Combien d’entreprises passent le test aujourd’hui ? Nous l’avons mesuré, c’est précisément l’objet de notre Observatoire. 369 startups françaises post-levée, auditées sur leurs seules données publiques, c’est-à-dire ce que voit un analyste ou une IA avant tout contact. Score moyen de clarté : 5,33 sur 10. Trois startups sur quatre sous le seuil critique. Préparation à la lecture par les IA : 18 % du potentiel.
Lever des fonds n’y change rien, au passage. La corrélation entre montant levé et clarté du message est quasi nulle sur notre corpus. Une Série B au discours générique reste une Série B au discours générique. On aurait préféré trouver autre chose.
C’est le même travail. Littéralement.
Il n’y a pas un chantier « relations analystes » et un chantier « visibilité IA » à financer séparément. Il y a un chantier de clarté, dont les deux autres bénéficient directement.
Ce que l’analyste attend pour vous recommander en inquiry, c’est ce que l’IA attend pour vous citer dans une réponse. Qui vous servez. Ce que vous faites. Ce qui vous différencie, formulé de façon qu’un concurrent ne puisse pas le copier-coller. La valeur que vous délivrez, chiffrée, adossée à des clients qui acceptent d’en témoigner. Quatre phrases, et les mêmes dans la bouche du CEO, du VP Sales et du CMO, ce qui est souvent le plus dur à obtenir.
Le reste est de l’exécution. Structurer les pages pour qu’une machine les découpe proprement, sortir les preuves des decks où elles dorment. Aucune de ces étapes ne demande de lever un euro. Le messaging reste la variable de croissance la moins chère à corriger, et la plus sous-investie.

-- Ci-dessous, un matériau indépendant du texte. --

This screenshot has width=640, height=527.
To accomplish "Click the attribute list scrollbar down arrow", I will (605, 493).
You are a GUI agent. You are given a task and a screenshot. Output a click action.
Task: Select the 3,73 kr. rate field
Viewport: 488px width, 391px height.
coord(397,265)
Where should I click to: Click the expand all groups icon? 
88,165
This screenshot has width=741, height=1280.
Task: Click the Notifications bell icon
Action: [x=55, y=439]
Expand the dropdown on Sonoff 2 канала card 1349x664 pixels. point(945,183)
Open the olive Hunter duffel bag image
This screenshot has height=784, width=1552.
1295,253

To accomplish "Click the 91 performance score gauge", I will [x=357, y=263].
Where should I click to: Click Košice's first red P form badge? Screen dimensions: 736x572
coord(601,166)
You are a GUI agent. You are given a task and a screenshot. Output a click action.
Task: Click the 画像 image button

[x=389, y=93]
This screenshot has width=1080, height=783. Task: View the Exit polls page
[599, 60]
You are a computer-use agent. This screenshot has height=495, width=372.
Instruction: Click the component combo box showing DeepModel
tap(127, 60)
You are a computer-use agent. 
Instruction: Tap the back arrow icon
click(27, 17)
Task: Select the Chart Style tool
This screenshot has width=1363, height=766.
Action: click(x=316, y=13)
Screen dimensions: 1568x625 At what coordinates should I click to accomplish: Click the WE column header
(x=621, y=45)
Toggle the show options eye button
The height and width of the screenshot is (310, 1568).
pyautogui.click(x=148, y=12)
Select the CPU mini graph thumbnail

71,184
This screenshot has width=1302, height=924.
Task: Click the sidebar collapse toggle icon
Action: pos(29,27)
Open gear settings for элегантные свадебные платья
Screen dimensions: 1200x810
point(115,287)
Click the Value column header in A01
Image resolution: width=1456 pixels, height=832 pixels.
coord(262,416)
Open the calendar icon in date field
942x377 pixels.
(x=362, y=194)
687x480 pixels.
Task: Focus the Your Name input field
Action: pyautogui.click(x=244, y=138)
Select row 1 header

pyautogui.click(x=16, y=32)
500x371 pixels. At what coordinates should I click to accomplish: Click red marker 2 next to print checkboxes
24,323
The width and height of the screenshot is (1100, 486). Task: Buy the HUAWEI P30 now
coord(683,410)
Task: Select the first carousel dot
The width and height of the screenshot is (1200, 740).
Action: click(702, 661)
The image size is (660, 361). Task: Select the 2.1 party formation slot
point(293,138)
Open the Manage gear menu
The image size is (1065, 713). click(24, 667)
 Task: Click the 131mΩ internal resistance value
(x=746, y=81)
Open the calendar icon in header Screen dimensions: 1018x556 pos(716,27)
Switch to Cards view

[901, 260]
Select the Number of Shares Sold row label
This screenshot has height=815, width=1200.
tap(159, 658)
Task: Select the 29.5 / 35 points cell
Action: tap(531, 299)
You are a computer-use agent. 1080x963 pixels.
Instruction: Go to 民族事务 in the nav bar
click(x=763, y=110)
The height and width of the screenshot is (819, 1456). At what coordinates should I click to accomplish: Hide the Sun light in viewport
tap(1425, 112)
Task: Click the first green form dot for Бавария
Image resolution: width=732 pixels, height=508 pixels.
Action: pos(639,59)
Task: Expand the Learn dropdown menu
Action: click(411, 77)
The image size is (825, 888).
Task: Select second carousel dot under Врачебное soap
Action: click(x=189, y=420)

Une dernière chose, par honnêteté. Ce texte est lui-même écrit pour être lu par les deux lecteurs qu’il décrit, structure en questions et chiffres sourcés compris. Si vous l’avez trouvé via une réponse d’IA, la démonstration est faite.
Sources
- G2, The Answer Economy: How AI Search Is Rewiring B2B Software Buying, avril 2026. Sondage mené en mars 2026 auprès de 1 076 acheteurs et décideurs logiciels B2B (Amérique du Nord, EMEA, APAC).
- G2, communiqué de presse, PR Newswire, 15 avril 2026.
- Gartner, Analyst Inquiry, page produit consultée en juillet 2026 : 2 500 experts, plus de 500 000 interactions clients annuelles.
- Observatoire Message-Market Fit Q2 2026, Fast Growth Advisors, mai 2026. 369 startups françaises post-levée auditées sur 15 critères.
FAQ
Qu’est-ce qu’une inquiry analyste ?
Une inquiry est un entretien d’environ trente minutes entre un client abonné d’un cabinet d’analystes et un analyste, pour préparer une décision : choix de fournisseur, stratégie, architecture. L’analyste y compare les solutions pertinentes pour le contexte du client et partage les bénéfices constatés chez des clients comparables. Gartner revendique plus de 500 000 interactions clients par an. C’est dans ces échanges, davantage que dans les rapports publiés, que se forment les short-lists des acheteurs enterprise.
Les IA comme ChatGPT lisent-elles les rapports Gartner ?
Non, pas directement. Les rapports comme le Magic Quadrant sont réservés aux abonnés et protégés du crawl. Ce qui circule, ce sont les traces publiques de la reconnaissance analyste : communiqués, reprints autorisés, citations dans la presse. L’IA et l’analyste ne se lisent pas l’un l’autre, mais ils appliquent le même critère de sélection : la clarté du message et des preuves.
Comment savoir si mon entreprise est citée par les IA ?
En posant aux IA les questions que posent vos prospects : « quelle est la meilleure solution pour [votre problème] ? », dans ChatGPT, Perplexity et Gemini, et en archivant les réponses. C’est le test de citabilité que Fast Growth Advisors inclut dans son diagnostic gratuit, avec une lecture des causes côté message et côté technique.